Much of the damage was not immediately known because the region is remote and sparsely populated.
Nepal's government said seven people died there, including two men and a child who were killed when a brick wall toppled outside the British Embassy in the capital, Katmandu.
Nearly 70 people were injured, some of them seriously, and were in hospitals across Nepal.
In Katmandu, members of parliament who were debating the national budget ran out of the assembly hall into a parking area. They returned 15 minutes later and resumed their session.
TV broadcasters showed footage of buckled buildings, cracked pavements and two major roads collapsed in Gangtok, 42 miles (68km) south-east of the quake’s epicentre near the border with Nepal. The Indo-Tibetan Border Police said two of its buildings had collapsed in Gangtok.
In India’s West Bengal state, utility workers toiled through the night to restore power to a large swathe of the state which plunged into darkness after power lines snapped during the quake.
Prime Minister Manmohan Singh summoned the National Disaster Management Authority for an emergency meeting and ordered that its rescue teams be airlifted to the worst hit areas of Sikkim.

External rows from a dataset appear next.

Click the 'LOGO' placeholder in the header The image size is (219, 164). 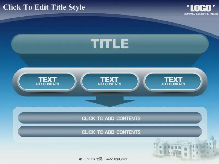point(201,8)
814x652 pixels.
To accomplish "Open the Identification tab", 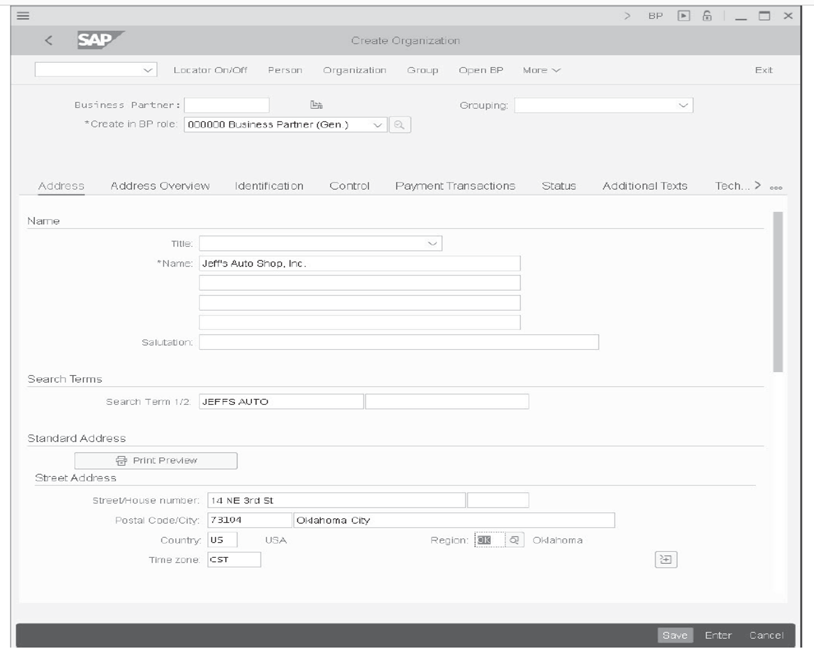I will coord(269,186).
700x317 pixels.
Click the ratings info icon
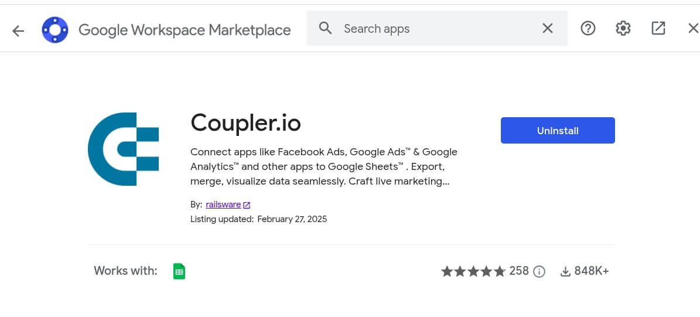[539, 271]
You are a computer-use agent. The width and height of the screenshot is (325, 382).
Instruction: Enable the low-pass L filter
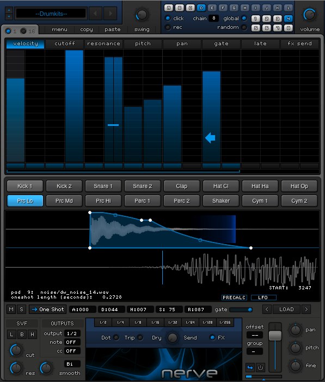(x=11, y=335)
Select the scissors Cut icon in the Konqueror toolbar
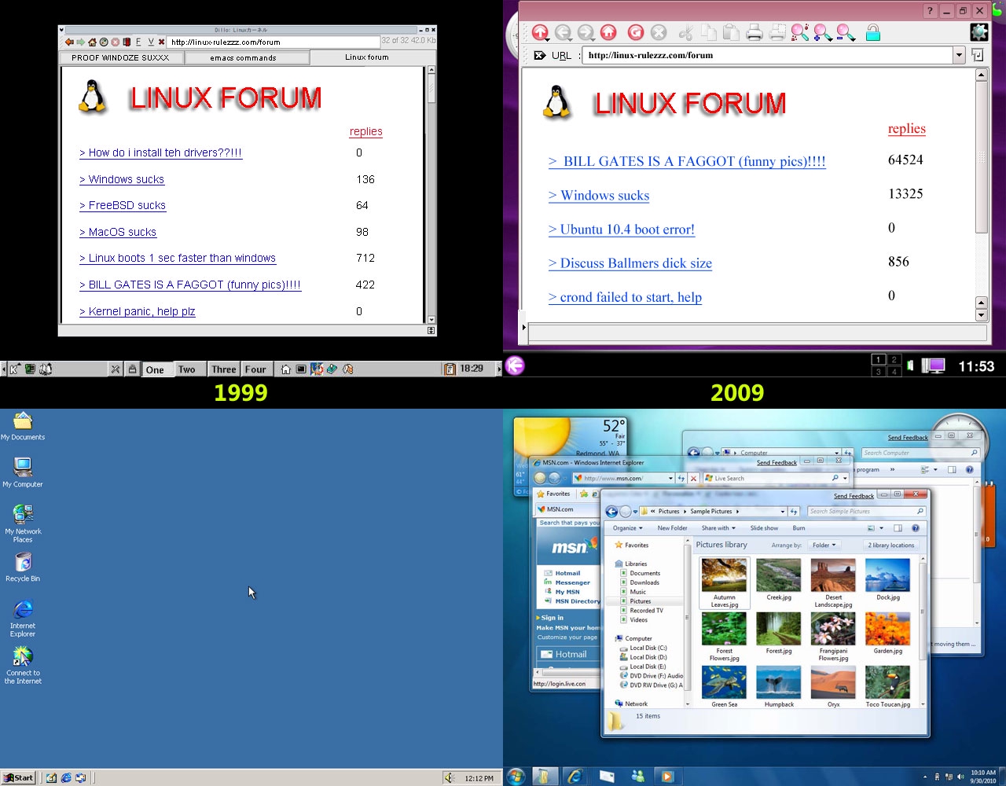The image size is (1006, 786). [x=686, y=32]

The quake was also felt as far as the Indian capital, with New Delhi residents also rushing out of shaking buildings.
The quake caused some houses in China’s Himalayan region of Tibet to collapse and disrupted a border county’s telecommunications services, Xinhua said.
There were at least two aftershocks of magnitude 6.1 and 5.3, Indian seismology official RS Dattatreyan said. He warned that more aftershocks were possible.
The region has been hit by major earthquakes in the past, including in 1950 and 1897.